→ Supplied material
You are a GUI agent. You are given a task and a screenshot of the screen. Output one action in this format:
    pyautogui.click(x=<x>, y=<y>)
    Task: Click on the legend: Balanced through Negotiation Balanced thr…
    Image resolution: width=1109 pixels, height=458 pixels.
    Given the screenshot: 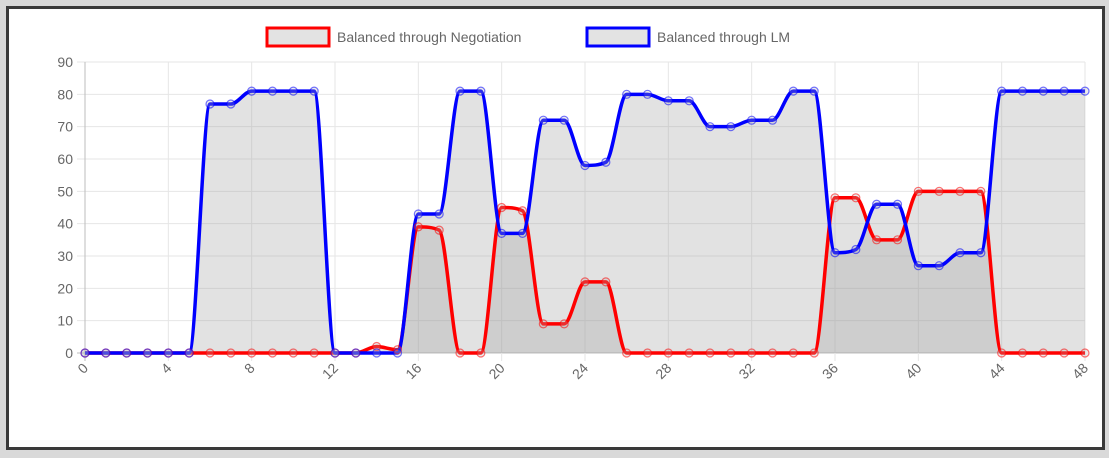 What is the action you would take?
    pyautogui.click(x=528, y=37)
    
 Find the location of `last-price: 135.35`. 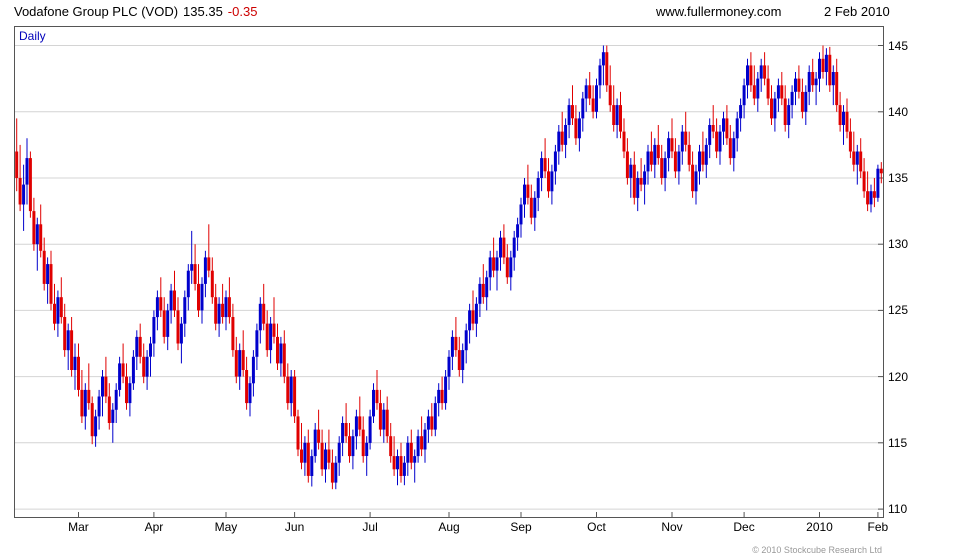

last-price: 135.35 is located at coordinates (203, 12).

→ Work required
Rewrite the listing from its first line through the line containing "Image resolution: width=1109", replacing "legend" with "label" and leaving everything else unchanged.

→ Solution for this problem
You are a GUI agent. You are given a task and a screenshot of the screen. Output one action in this format:
    pyautogui.click(x=<x>, y=<y>)
    Task: Click on the label: Balanced through Negotiation Balanced thr…
    Image resolution: width=1109 pixels, height=458 pixels.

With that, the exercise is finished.